Op 9 mei 2020 vond er een verkeersongeval plaats tussen een lijnbus en een personenauto op een kruising in Arnhem. De vrouw bestuurde de bus. Op het moment van de aanrijding werkten de verkeerslichten op de kruising niet. Ondanks het voor haar geldende gele knipperende verkeerslicht, het voorrangsbord en de haaientanden, is de vrouw de voorrangsweg opgereden zonder met de bus te remmen of deze tot stilstand te brengen. Op de kruising is de 81-jarige man in zijn auto aangereden. Het slachtoffer overleed enkele dagen later in het ziekenhuis.
Onvoorzichtig en onoplettend
De rechtbank oordeelt dat de buschauffeur aanmerkelijk onvoorzichtig en onoplettend reed. De vrouw had - wetend dat de verkeerslichten niet werkte - haar rijgedrag moeten aanpassen bij het naderen van de kruising. Door te remmen of stil te gaan staan had zij meer tijd gehad om de weg goed te bekijken en kunnen zien of er andere verkeersdeelnemers op de voorrangsweg reden. Bovendien had zij dan meer tijd gehad om te reageren indien zij de auto van het slachtoffer op het laatste moment had gezien.

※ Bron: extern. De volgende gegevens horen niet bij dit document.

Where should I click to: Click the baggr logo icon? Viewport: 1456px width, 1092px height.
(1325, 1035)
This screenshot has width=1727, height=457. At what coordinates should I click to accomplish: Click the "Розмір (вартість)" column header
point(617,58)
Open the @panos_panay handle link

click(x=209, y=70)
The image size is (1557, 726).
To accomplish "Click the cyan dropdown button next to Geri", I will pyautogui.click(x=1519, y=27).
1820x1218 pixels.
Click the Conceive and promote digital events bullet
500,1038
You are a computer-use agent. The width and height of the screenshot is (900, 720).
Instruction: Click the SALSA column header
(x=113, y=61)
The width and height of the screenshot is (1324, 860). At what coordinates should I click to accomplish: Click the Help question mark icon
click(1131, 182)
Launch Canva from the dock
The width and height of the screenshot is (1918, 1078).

Bewonderingswaardige slachtofferverklaring
Bij het opleggen van de straf houdt de rechtbank rekening met de bewonderingswaardige slachtofferverklaring van de nabestaanden tijdens de zitting. Het overlijden van het slachtoffer bracht een grote schok en veel verdriet bij hen teweeg. Het leven is voor hen ingrijpend veranderd. Zij realiseren zich echter ook dat het leven van de vrouw ingrijpend is veranderd en benoemden dat een zware straf voor de vrouw hen geen troost biedt.
Straf lager dan eis
Het ongeval had een enorme impact op de vrouw. Op zitting zag de rechtbank dat zij het hier nog moeilijk mee heeft. De vrouw is niet eerder veroordeeld voor een verkeersdelict, terwijl zij al 15 jaar beroepschauffeur is. Daarnaast is zij nog altijd werkzaam bij de busmaatschappij, wat maakt dat zij voor haar werk afhankelijk is van haar rijbewijs. Dit alles maakt dat de rechtbank een lagere straf oplegt dan door de officier van justitie geëist. Aan het voorwaardelijke deel van de straf verbindt de rechtbank een proeftijd van 2 jaar.